- ENTRIES SHOWN -
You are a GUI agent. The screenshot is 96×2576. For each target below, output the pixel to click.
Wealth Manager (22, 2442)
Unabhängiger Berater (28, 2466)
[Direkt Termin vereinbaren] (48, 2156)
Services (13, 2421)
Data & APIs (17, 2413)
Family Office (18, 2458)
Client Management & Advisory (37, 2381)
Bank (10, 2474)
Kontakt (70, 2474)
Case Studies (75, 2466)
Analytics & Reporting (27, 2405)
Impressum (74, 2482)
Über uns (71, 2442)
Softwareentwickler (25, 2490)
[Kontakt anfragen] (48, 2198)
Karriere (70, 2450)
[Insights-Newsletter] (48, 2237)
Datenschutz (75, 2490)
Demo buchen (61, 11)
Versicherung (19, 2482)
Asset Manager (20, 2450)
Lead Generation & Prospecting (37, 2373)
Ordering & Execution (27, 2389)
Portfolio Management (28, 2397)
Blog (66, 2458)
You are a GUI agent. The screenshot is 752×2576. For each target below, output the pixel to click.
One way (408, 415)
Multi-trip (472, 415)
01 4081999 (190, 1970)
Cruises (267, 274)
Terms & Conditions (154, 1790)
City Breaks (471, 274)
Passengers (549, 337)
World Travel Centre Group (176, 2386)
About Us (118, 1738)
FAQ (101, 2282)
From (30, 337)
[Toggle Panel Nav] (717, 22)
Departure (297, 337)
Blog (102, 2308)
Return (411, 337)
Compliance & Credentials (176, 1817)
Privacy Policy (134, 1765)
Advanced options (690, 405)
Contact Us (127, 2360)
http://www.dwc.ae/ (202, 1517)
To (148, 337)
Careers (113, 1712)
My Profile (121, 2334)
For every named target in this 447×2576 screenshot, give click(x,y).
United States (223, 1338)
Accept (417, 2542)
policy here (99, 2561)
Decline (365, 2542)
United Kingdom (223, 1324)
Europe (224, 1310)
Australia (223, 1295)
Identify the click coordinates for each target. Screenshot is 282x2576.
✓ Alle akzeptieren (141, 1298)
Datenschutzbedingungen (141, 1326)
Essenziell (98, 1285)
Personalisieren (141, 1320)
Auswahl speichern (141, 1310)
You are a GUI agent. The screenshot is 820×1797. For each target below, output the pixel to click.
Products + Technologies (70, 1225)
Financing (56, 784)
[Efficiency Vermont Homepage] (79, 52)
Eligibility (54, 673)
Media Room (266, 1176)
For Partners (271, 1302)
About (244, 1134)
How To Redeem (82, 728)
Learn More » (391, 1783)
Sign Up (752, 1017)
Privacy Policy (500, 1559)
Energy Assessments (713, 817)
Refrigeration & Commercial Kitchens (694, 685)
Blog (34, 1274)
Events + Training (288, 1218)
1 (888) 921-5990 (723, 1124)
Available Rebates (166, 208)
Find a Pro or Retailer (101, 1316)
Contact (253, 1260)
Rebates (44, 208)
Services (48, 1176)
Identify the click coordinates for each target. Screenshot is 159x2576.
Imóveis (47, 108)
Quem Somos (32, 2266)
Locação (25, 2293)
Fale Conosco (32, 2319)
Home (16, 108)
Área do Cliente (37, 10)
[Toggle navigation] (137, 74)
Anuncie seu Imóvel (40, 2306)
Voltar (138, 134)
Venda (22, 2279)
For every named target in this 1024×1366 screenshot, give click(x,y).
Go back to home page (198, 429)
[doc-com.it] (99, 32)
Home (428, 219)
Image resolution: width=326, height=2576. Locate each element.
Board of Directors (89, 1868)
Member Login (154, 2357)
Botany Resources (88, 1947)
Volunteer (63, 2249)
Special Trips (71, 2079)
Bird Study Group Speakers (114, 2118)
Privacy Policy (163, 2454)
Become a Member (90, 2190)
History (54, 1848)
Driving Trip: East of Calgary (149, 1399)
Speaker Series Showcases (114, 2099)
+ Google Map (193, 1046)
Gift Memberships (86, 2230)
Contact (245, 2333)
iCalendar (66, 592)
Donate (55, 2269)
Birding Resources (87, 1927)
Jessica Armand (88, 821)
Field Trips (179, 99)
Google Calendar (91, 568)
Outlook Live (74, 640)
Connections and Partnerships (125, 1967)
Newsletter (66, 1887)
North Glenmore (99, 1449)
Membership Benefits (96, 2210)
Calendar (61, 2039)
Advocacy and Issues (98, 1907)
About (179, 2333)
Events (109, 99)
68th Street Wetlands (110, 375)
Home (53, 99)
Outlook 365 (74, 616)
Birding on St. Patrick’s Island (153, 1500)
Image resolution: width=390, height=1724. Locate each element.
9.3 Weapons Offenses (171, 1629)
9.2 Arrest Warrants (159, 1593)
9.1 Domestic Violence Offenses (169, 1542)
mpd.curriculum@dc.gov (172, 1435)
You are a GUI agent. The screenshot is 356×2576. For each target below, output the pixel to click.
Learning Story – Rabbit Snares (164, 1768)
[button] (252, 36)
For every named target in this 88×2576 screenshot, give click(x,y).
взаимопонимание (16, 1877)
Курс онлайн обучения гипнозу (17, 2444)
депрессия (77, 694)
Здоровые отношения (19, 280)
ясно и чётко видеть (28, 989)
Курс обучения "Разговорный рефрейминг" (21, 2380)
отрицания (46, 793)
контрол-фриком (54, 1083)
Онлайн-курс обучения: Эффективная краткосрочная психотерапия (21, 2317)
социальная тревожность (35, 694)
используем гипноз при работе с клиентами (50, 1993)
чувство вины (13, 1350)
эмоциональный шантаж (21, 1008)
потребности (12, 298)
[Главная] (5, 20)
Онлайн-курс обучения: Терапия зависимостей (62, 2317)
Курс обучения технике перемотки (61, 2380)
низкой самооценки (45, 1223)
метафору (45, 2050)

- PROBLEM REQUIREMENTS -
Copy range, inclusive: the line holding "mpd.curriculum@dc.gov (172, 1435)" to the line holding "контрол-фриком (54, 1083)". Reproduce exactly those lines of the records above and no others.

- RESULT BELOW -
mpd.curriculum@dc.gov (172, 1435)
You are a GUI agent. The screenshot is 356×2576. For each target below, output the pixel to click.
Learning Story – Rabbit Snares (164, 1768)
[button] (252, 36)
For every named target in this 88×2576 screenshot, give click(x,y).
взаимопонимание (16, 1877)
Курс онлайн обучения гипнозу (17, 2444)
депрессия (77, 694)
Здоровые отношения (19, 280)
ясно и чётко видеть (28, 989)
Курс обучения "Разговорный рефрейминг" (21, 2380)
отрицания (46, 793)
контрол-фриком (54, 1083)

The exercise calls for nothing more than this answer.